▶ _Required work_
Which lines of the listing below contain the word "Given"? Copy each of them.
-----
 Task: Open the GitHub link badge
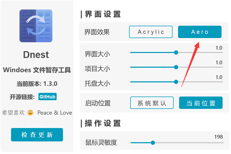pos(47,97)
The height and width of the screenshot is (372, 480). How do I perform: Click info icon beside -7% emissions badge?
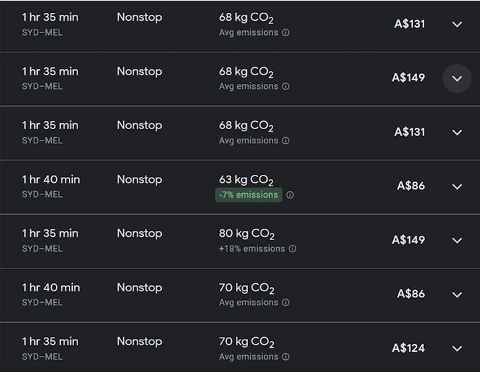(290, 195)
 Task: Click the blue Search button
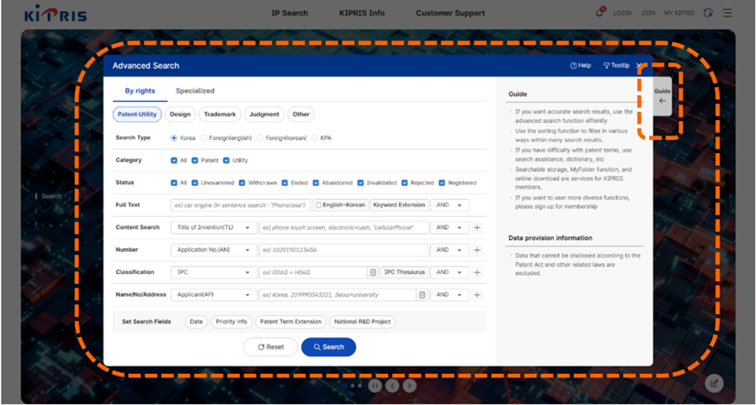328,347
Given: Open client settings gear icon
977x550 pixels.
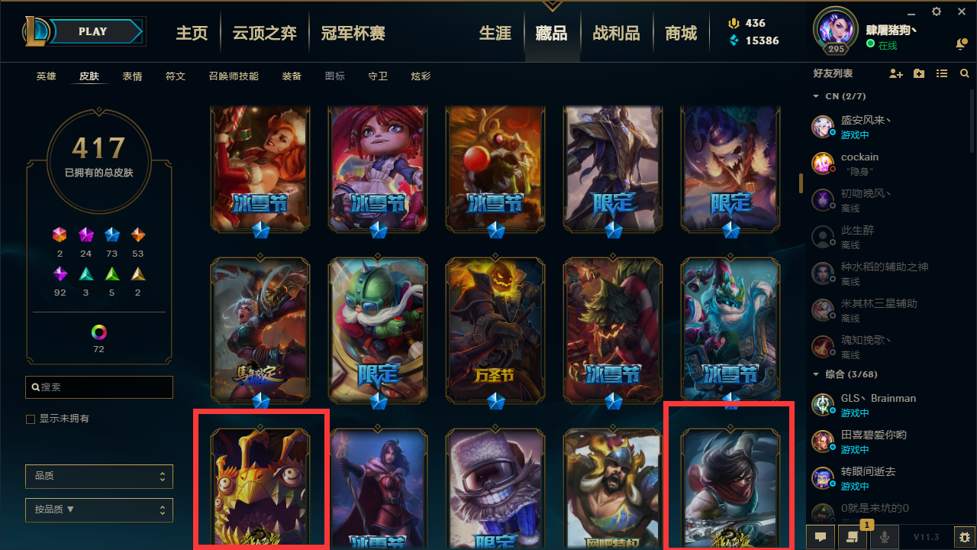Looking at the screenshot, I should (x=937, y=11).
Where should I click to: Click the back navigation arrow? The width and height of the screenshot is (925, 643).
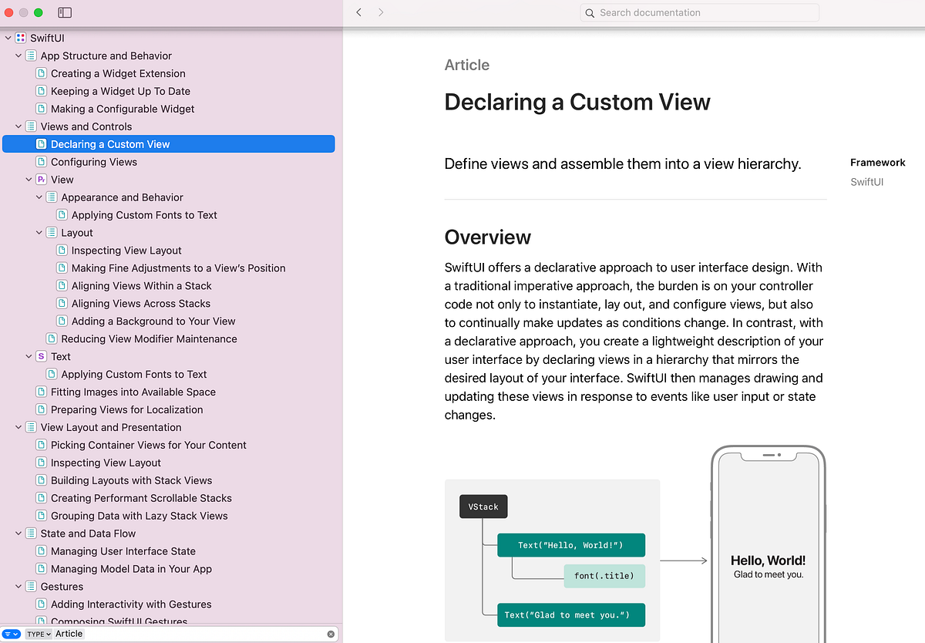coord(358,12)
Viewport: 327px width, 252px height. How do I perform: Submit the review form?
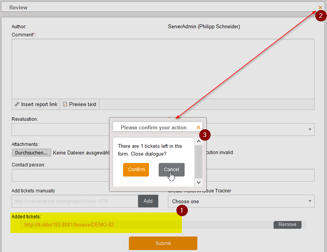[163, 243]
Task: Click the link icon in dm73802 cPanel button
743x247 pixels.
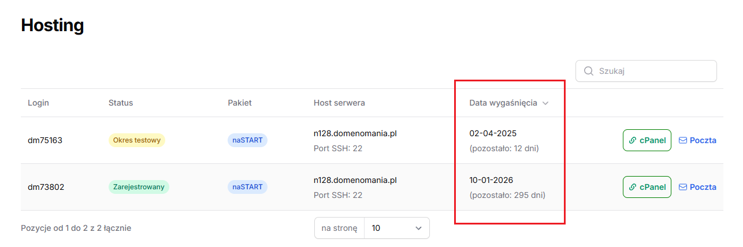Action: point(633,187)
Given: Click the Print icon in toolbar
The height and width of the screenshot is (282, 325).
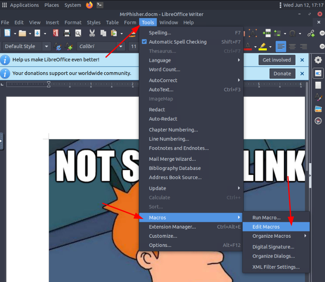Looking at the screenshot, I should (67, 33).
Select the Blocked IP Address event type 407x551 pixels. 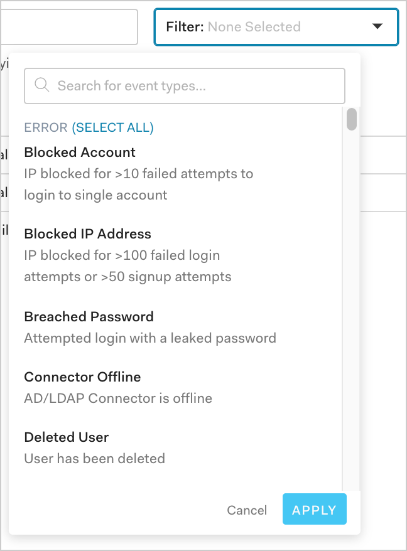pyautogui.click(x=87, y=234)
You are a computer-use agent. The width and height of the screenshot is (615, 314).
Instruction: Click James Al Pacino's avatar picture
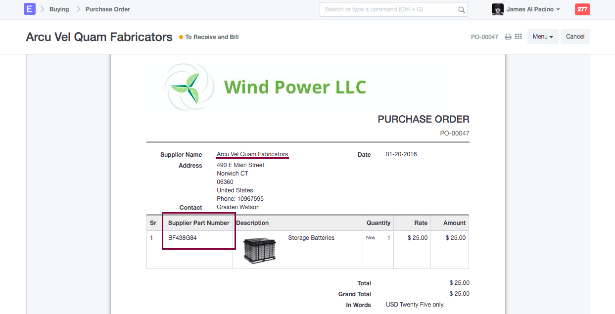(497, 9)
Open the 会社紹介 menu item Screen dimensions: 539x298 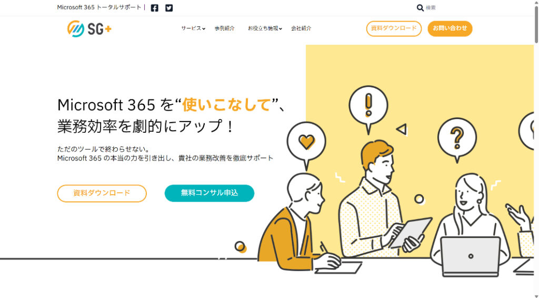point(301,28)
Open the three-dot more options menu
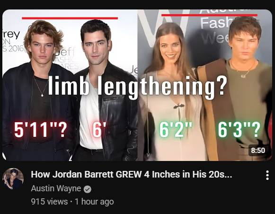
-----
▶ _Exercise answer_
Given: Open client settings gear icon
Given: Click the Print icon in toolbar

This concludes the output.